La crítica de Libertad Digital: Por un momento, parece posible que haya un republicano malo, autoritario cuando no violentamente totalitario y cruel en una película española. Pero no, luego te arrepientes y lo dejas en nada, en un chiste que no sale chiste para después inmolarlo en nombre de la causa. Al final, la idea de venganza prevalece como una metáfora hasta presentar a ETA como ejecutores de una venganza justa, que Carrero se lo merecía.

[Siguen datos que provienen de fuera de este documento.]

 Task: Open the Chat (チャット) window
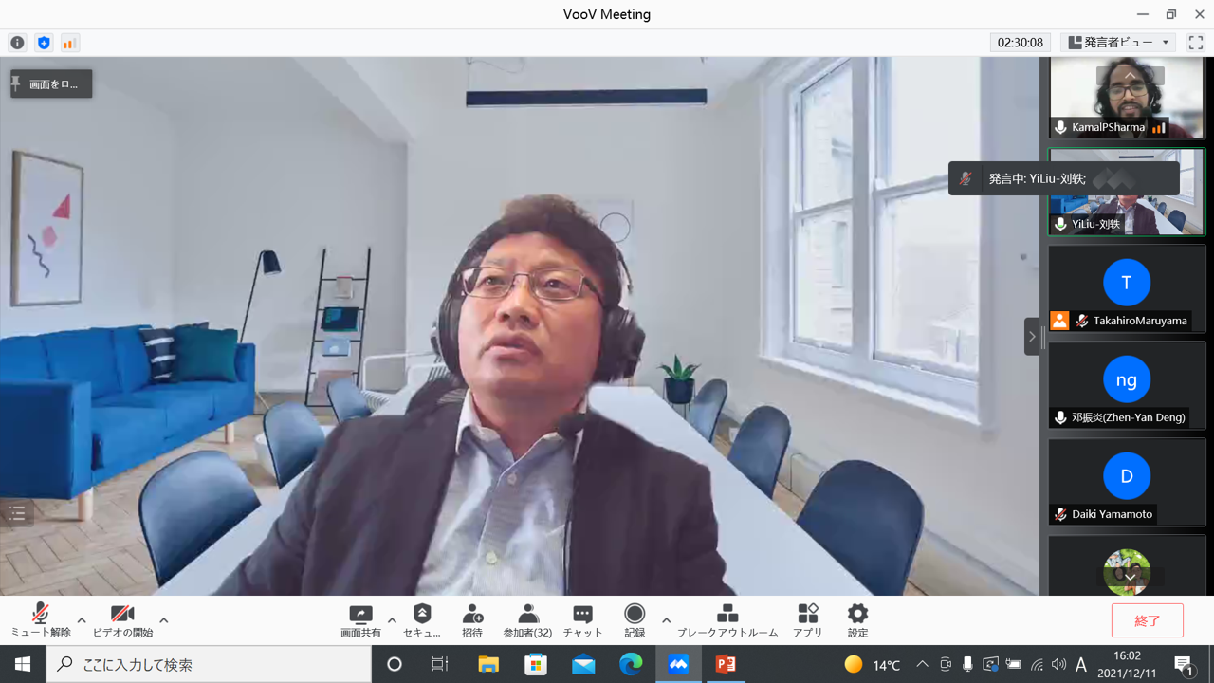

La crítica de Leire Pajín: Qué excelente retrato de las raíces del patriarcado y la relación de dominación de las mujeres sometidas a violencia de género. Podemos contemplar un personaje como tantas mujeres actuales que renuncian a abandonar y denunciar a su agresor y siguen enamoradas de él a pesar del daño que les causa. Es un cine necesario para poner en evidencia la lacra del machismo.

La crítica de los guionistas de Cuéntame: Álex, no has echado cuentas. En los setenta, los policías iban de gris, por eso se les llamaba grises. No era por su mediocridad, que pudiera ser, sino por el color del uniforme. Así que cuando cambió a marrón (que ahora es azul) se les llamó por el color de la madera: maderos. Tu peli ocurre antes de que muera el general, así que no pueden ser maderos. Lo siento. Lo repites en dos secuencias. Por cierto, “La quiero a morir” es una canción del año 79, es decir que no puede sonar para ambientar la película. Sorry. De paso, los coches de policía de los maderos eran blancos y se les llamaba lecheras. Pero esto es por el amor a la anécdota, no porque esté mal, ya que no se dice en la peli.

La crítica ¿de?: Por un lado, es interesante la renovación de la tradición propia en forma de cine fantástico (aunque sea semi-gore/semi cómic). Así utilizar los dramas de la guerra, la posguerra y los años anteriores a la transición para recrearse con monstruos, disparos de armas imposibles, etc. etc. está muy bien. Queda la duda de si esa frase que pronuncia Manuel Tejada (qué mayor está, con lo mal actor que era de joven y lo eficaz que resulta aquí), algo así como “este país, que no tiene remedio”, no es caer en el pesimismo y el complejo de inferioridad español. Ese mismo discurso que decía que había algo en el celtíbero para no poder tener una democracia o vivir sin matarse. Esa excusa perfecta para tener un general al mando y garantizar el orden. La otra lectura, es verlo como un gran acierto sociológico que refleja el ambiente. Eso sí, muy al borde de caer en el rollo del arquetipo del fascista y tal y tal.

La crítica de Rafael Abitbol: Por fin un miembro de la cultura española sin prejuicios que puede poner a Raphael como una referencia artística.

La crítica de los exhibidores de cine: Bien enfocado, recurrir al terror y a ganchos excelentes para adolescentes como Santiago Segura es pensar en el público, es un buen título para vender palomitas. Pero, Álex, seguimos con lo mismo del cine español: dejad la guerra civil en paz, que cuando se enteran no quieren venir. Y nos la ponen mal en internet.